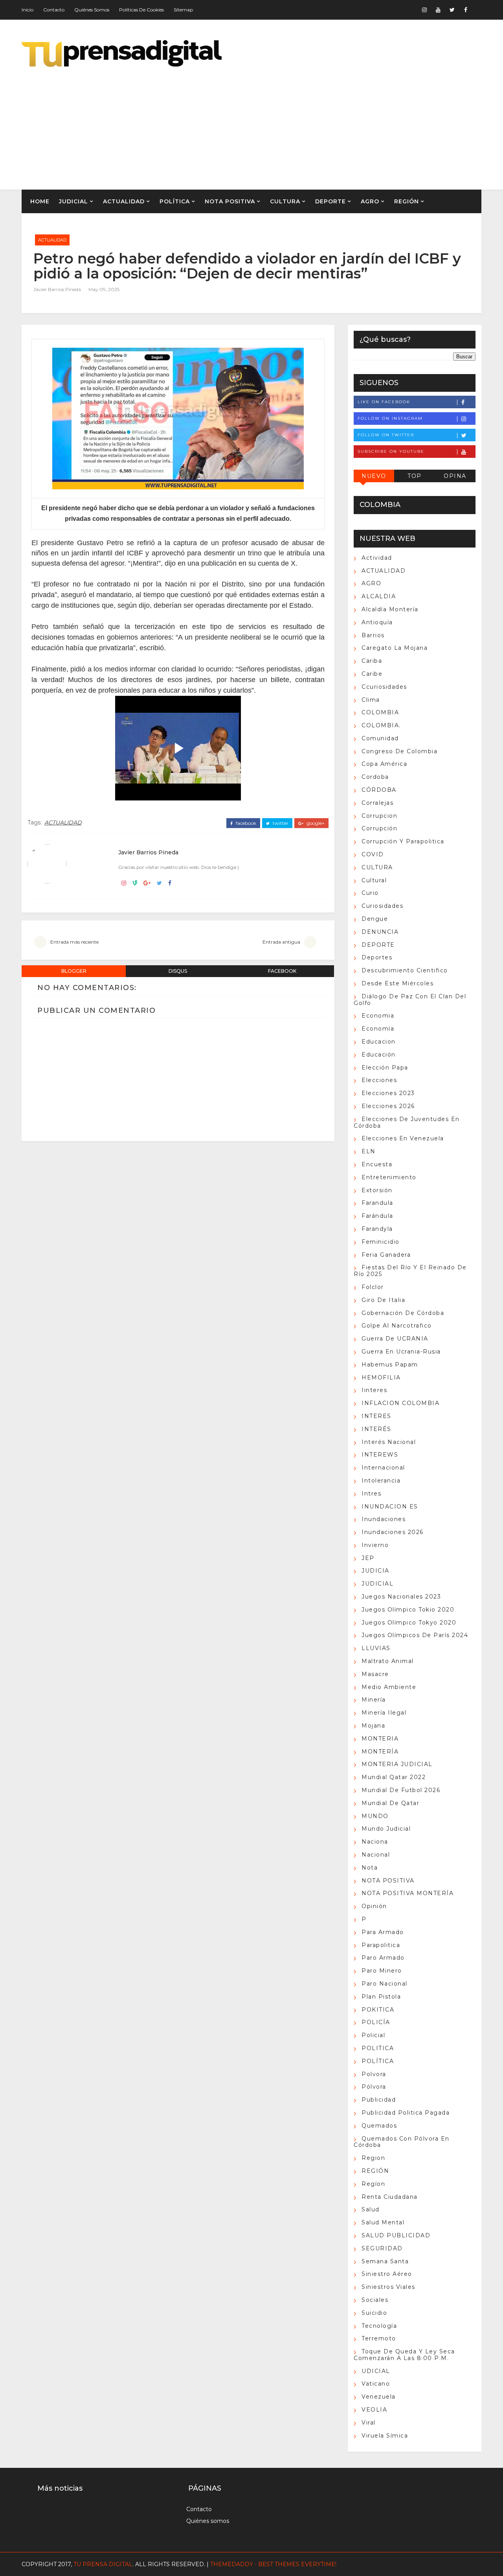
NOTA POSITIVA (230, 201)
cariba (372, 660)
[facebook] (466, 10)
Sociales (375, 2299)
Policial (373, 2035)
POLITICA (378, 2048)
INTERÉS (376, 1429)
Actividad (377, 557)
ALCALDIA (379, 596)
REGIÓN (406, 201)
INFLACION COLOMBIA (400, 1403)
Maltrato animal (388, 1661)
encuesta (377, 1164)
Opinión (374, 1906)
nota (370, 1867)
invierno (375, 1545)
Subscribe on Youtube (391, 451)
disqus (178, 971)
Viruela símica (385, 2435)
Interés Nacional (389, 1442)
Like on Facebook (384, 401)
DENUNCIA (380, 931)
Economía (378, 1028)
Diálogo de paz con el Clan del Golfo (410, 1000)
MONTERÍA (380, 1751)
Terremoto (379, 2338)
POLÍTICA (175, 201)
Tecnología (379, 2325)
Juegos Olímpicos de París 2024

******************************

Exercise instructions:
Using the records above, set down exactly the lines from the one with "nota (370, 1867)" through the one with "Tecnología (379, 2325)", inclusive, and nothing more.

Exercise solution:
nota (370, 1867)
invierno (375, 1545)
Subscribe on Youtube (391, 451)
disqus (178, 971)
Viruela símica (385, 2435)
Interés Nacional (389, 1442)
Like on Facebook (384, 401)
DENUNCIA (380, 931)
Economía (378, 1028)
Diálogo de paz con el Clan del Golfo (410, 1000)
MONTERÍA (380, 1751)
Terremoto (379, 2338)
POLÍTICA (175, 201)
Tecnología (379, 2325)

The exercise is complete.